Retirement Investment Planning
Will you be in a lower income tax bracket during your Retirement Years than you were in during your Working Years? That’s been the assumption but it seems increasingly in question given the following:
- US debt is at alarming, historically high levels (see US Debt Clock)
- Many US states have income taxes beyond the federal tax burden
- You may live longer than you anticipated, stretching your resources
- Long term care and health care expenses may be more likely than you anticipated because you may live longer to experience more ailments.
If I asked you the question: “What is the next move for income tax rates? Up, down, or remain the same?” What would you guess?
Many Americans may guess “up”.
All of the above signals a need to invest–to take some risk–to help generate enough return to fuel your retirement.
Why? Because preservation of capital strategies may not generate sufficient returns to keep your resources–which many Americans will ultimately convert to retirement income–ahead of inflation to last as long as you do. You may be retiring but you also may have 20-30 years ahead of you. That’s more than enough time to participate in the expected growth of the world’s economy during that time through investing.

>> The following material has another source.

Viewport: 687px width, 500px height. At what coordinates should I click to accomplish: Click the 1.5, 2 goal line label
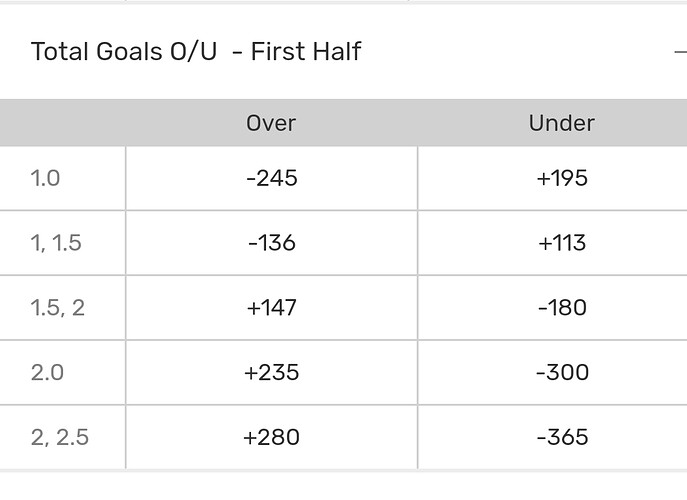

What Financial Legacy Will You Leave?
What Is a Certificate of Deposit (CD)
3 Tax Efficiency Strategies
Convert your pretax accounts to after-tax accounts (Example: 401k to Roth IRA). This will help immunize your retirement resources from the risk of higher income tax rates. Start doing this when you’re age 60 each year up to the next tax bracket so you don’t increase your tax rate. Consult your tax advisor if you have questions.
Use an asset manager (perhaps through a financial advisor for retirees) which offers tax harvesting (using losses to offset gains to reduce your tax liability) and tax overlay services (uses software to identify which financial positions to match to offset one another to reduce tax liability–it’s a step beyond tax harvesting).

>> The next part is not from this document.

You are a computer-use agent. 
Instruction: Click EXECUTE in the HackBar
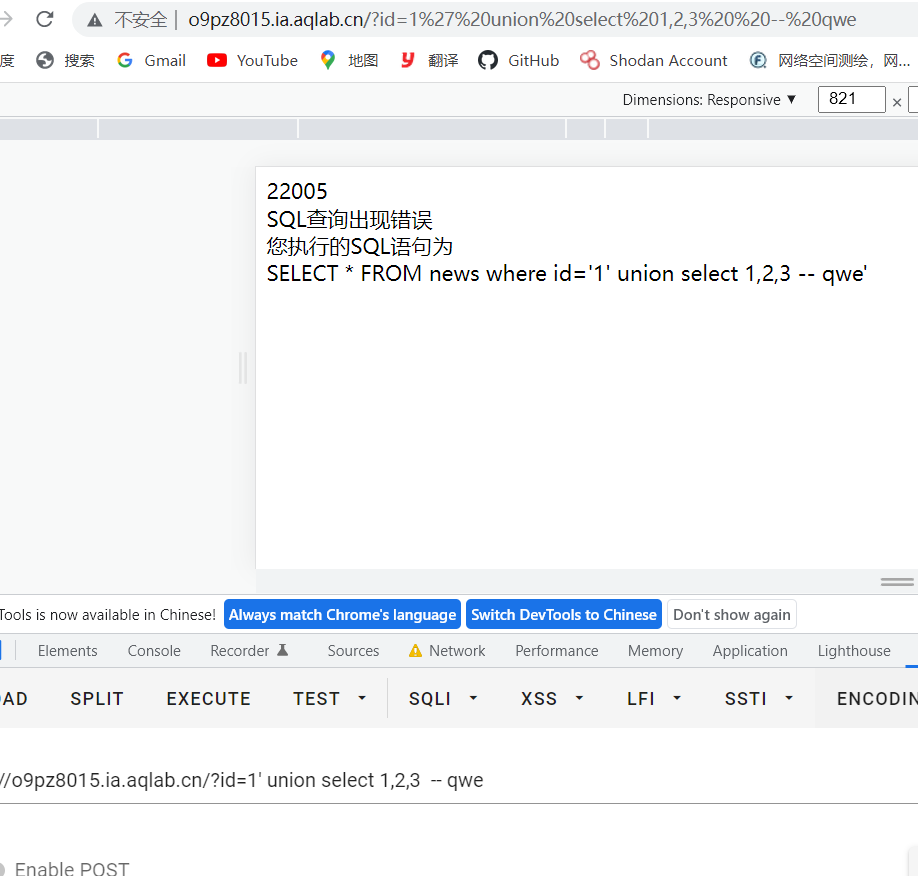[x=208, y=698]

Use product diversification (munis, life insurance, and other products) to move your future income off-tax return. Pay historically lower tax rates now so you don’t have to pay them later. That will help keep your reported income lower later in life.
Sound intimidating? It can be. That’s why you might want to engage a financial advisor for retirees to help you navigate and manage through all of this.
Having a . . .
1. Strategy you understand
2. your short term income needs not at market risk, and
3. a longer term investment strategy that’s aligned with your risk-comfort level to help you outpace inflation
. . . can help make the financial side of your Retirement Years easier.